WHAT YOU NEED TO DO:
1. Rewrite the paragraph beginning "This sadness is hard to live with" in the Christmas post below as a short list, keeping its main points.
2. According to the Christmas post below, what disease is the writer's son in the latter stages of?
3. Translate this sentence from the Christmas post below into Spanish: "I miss him so very much and I hope he has a good Christmas."

DOCUMENT EXCERPT:
= Beginning of Section =

Every Xmass is a very lonely time for me. You see I never know if my 38 yr old son is sober, relapsed, in jail, or worse. Every time the phone rings after so many years of suicides attempts, police brutality, and worse, I now start to shake.
I feel very sad and miss his bright smile and hugs. If he would just come home for X-mass that would be the greatest gift I ever had.
This sadness is hard to live with . It's the not knowing how or where he is. Is he happy ? Is he in a warm place ? Is he on the streets? Has he found someone to love him? Will he have a Christmas?
I would give anything to just see him and know he is not sick from Al. I do know he is in the latter stages of kidney disease. I don't want X-mass to come for me anymore. I can't pretend anymore when I know he is suffering. As a matter of fact I asked that no gifts be sent or exchanged it's just not the same without UR kids and grand kids. My whole family is so splintered because of this. They don't get it.
I miss him so very much and I hope he has a good Christmas. Yet sometimes the truth is to painful to hear. Most of the time I blame myself and I know it's not true. I do the if only game in my mind..over and over like a broken recorded. I'm am more stuck in this grieving his loss basically. And no one else in the family cares. It makes my heart sink.
I guess this is my addiction as AL turned my life upside down in so many ways. My addiction is to be with my son sober. I beg and beg God to do something .... I sometimes realize my son will never become sober. All I want for X-mass is for my son to find sobriety after so many terrible things he has been thru, I want him home more than anything. I don't care if he drinks anymore I want him to be safe and he will be home. It's almost like a deal with the devil....make him sober and I am urs. Sometimes desperation makes us do things we would never normally do!
I don't know where you are my dear sweet son. I love you so very much and miss you. UR my heart and it is so broken, I don't know what to do anymore! I want my happy back. I'll never find it knowing my son suffers so much every day!
So sorry I am such a Debbie downer. Kids is what X-mass is about. I have lost the only thing that matters to me. I have been so depressed I have isolated myself from other family cause they speak so badly of my son, even his brother & all family members are so mean and disrespectful . They don't remember how bright and talented he is. All they see like society the AL not the person. They just don't get it. It's a disease of mind , body and soul. I am so tired, so very very tired......no one in the family cares about him but me? He is worth loving just because his life has been so sad & destructive he is still worth caring about, sending gifts, showing family love, respect and support. Even a stray dog out on the streets gets better care than he does.
He never gets anything from the family and I try to hold it all together.i have no more strength left for him as this stress has taken a terrible toll on me I am very sick. No matter what he has done he is sick too and deserves a loving family.
So if my son happens to come here, I want him to know that ..I wish him a Very Merry Christmas ....with much love...MOM
AND TO ALL MY KIND AND UNDERSTANDING FRIENDS HERE...YOU HAVE BEEN SO SUPPORTIVE..AND I THANK YOU ALL FROM THE BOTTOM OF MY HEART. AND I WISH U ALL TO CONTINUE UR WONDERFUL
blessed journey thru sobriety forever and ever. I am so proud of you all especially this time of year...temptation & triggers it seems are at every corner. You are all my inspiration and I pray for you to all find happiness, love, and may UR futures be bright, sober & full of joy, and gratitude.

= End of Section =

EXERCISE DATA:
= Beginning of Section =

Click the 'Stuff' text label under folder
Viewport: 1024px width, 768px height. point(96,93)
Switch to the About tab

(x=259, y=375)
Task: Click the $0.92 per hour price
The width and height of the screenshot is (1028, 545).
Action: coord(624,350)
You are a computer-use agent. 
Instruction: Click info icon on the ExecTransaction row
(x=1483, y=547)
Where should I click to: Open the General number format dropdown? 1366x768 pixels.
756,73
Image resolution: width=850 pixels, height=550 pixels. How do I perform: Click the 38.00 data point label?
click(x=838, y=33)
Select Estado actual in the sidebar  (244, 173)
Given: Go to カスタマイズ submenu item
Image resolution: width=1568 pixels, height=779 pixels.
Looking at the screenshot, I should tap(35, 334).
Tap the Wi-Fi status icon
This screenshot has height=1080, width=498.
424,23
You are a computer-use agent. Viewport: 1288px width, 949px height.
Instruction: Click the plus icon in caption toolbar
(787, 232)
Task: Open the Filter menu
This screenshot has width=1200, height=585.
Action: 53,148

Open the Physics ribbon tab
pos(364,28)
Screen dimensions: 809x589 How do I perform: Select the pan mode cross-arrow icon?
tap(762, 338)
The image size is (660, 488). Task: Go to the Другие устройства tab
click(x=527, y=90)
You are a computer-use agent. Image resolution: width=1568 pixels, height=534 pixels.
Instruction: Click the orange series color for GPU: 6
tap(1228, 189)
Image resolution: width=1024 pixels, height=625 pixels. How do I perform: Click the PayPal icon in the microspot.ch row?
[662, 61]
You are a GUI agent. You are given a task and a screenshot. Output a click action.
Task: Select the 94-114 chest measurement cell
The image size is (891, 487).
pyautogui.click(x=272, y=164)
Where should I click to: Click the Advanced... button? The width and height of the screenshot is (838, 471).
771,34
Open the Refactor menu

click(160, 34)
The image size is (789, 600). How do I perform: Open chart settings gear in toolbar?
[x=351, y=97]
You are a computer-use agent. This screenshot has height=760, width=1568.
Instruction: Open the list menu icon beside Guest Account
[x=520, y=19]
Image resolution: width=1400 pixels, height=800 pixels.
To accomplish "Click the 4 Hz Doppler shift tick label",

= End of Section =

EXERCISE RESULTS:
1.
The writer finds this sadness hard to live with because of not knowing how or where the son is, and wonders:
- whether he is happy
- whether he is in a warm place or on the streets
- whether he has found someone to love him
- whether he will have a Christmas

2. Kidney disease.

3. Lo extraño muchísimo y espero que tenga una buena Navidad.